Directions: Filter the listing below, please, and copy only the lines with the word "computer".

--*--

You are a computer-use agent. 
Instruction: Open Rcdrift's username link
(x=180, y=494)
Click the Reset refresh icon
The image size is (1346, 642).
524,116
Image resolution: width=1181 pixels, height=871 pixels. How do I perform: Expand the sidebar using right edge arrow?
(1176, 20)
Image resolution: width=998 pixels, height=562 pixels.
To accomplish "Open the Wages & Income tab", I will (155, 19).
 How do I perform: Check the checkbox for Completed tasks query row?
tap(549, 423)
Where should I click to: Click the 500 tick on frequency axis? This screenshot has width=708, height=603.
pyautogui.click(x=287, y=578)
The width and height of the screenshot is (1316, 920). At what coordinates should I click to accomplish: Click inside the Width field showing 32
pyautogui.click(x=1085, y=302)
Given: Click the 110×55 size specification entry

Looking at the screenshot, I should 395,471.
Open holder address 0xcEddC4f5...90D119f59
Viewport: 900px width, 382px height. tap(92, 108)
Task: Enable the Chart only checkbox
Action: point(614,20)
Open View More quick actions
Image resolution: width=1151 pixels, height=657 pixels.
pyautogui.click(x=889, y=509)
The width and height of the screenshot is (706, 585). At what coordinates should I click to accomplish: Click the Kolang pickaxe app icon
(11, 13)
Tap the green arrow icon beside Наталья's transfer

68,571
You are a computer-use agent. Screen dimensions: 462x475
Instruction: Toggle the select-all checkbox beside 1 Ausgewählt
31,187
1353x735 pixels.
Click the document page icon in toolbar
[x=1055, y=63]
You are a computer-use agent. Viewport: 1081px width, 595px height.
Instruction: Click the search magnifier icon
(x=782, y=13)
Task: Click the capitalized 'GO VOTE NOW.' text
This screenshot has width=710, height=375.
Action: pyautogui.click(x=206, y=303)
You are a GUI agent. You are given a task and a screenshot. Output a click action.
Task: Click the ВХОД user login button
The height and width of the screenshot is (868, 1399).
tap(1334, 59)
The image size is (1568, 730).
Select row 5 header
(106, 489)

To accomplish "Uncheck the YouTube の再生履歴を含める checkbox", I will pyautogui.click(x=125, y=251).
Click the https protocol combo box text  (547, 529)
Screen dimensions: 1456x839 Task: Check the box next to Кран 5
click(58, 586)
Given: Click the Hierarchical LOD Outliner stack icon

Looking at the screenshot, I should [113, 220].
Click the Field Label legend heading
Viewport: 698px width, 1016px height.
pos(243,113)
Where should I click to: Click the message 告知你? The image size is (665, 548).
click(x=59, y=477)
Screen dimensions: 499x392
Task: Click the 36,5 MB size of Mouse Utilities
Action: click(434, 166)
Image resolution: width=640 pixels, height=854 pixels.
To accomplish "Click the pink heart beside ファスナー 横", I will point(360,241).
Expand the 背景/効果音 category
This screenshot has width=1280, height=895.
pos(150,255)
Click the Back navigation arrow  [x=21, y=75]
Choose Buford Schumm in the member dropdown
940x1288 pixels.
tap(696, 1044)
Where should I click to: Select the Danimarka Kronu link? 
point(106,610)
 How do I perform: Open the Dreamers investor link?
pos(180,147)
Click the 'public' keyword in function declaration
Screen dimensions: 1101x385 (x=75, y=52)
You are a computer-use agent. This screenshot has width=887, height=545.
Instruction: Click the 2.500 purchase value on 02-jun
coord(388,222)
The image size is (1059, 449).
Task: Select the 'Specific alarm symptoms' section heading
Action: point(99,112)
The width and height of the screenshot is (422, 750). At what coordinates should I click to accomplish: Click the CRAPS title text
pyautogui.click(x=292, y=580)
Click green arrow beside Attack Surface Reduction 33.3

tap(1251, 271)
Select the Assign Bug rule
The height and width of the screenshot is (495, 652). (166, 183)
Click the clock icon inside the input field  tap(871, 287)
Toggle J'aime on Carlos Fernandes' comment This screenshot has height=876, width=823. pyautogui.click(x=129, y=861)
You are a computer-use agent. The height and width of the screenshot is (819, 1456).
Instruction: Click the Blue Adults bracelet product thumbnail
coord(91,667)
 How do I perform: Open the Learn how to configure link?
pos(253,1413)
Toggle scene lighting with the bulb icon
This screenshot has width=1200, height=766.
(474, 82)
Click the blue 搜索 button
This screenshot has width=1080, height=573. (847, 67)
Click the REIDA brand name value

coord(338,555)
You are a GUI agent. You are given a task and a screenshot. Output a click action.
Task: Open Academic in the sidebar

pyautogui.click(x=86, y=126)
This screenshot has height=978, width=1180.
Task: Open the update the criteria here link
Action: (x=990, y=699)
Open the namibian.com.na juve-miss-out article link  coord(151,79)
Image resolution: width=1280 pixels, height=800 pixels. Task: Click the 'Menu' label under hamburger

--*--

Answer for this exercise:
You are a computer-use agent. 
You are a computer-use agent. Screen dimensions: 462x475
You are a computer-use agent. Viewport: 1081px width, 595px height.
You are a computer-use agent. This screenshot has width=887, height=545.
You are a computer-use agent. The height and width of the screenshot is (819, 1456).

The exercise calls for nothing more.